Macro Photography Checklist:

  • Take your time and double check focus as your depth of field will be very shallow.
  • Watch that exposure time to avoid camera shake, try and keep above 1/100. Adjust ISO and then Aperture if needed.
  • The center of your lens represents its sharpest area, so be sure to compose the shot with that in mind.
  • Aberrations are minimized when using mid-range aperture, think f/6.3-11.
  • If insects or reptiles are your subject, think early morning so you can catch them while they are docile.
  • Consider prime lenses over zoom for the best quality shot.
  • Remember the white/silver reflector for redirecting light for the shoot.
  • Close up filters can be used in combination, but each filter adds a layer of degradation to the image.

If you are having trouble with the focus try this tip:

Set lens to manual focus, then adjust to its minimum focus distance and finally move the camera back and forth until sharp focus is achieved.

Filter Tips:

  • A clean filter is a good filter.

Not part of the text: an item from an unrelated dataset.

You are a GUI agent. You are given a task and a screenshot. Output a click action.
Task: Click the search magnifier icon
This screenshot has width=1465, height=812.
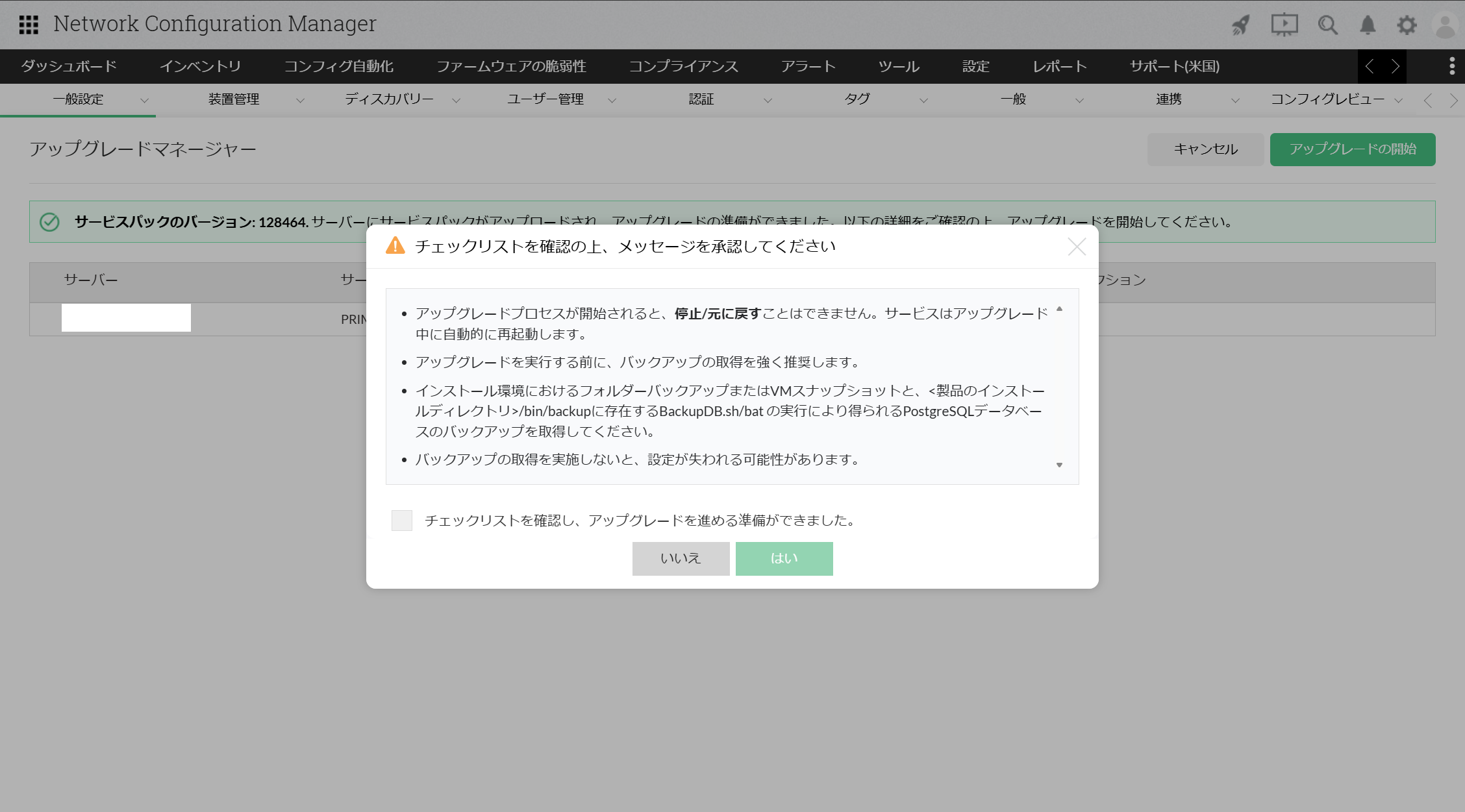tap(1327, 25)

Dirt can easily damage delicate filter coatings and create flare in images.
  • When it comes to filters the fewer the better. Stacking filters will start to degrade the image quality of your photo, so remember to remove your UV before adding another.
  • Avoid using lens apertures less than f/11 with graduated ND filters to hide where the ND area ends.

Solid and graduated ND filters can be used together. You can also use either or both with polarizing filters.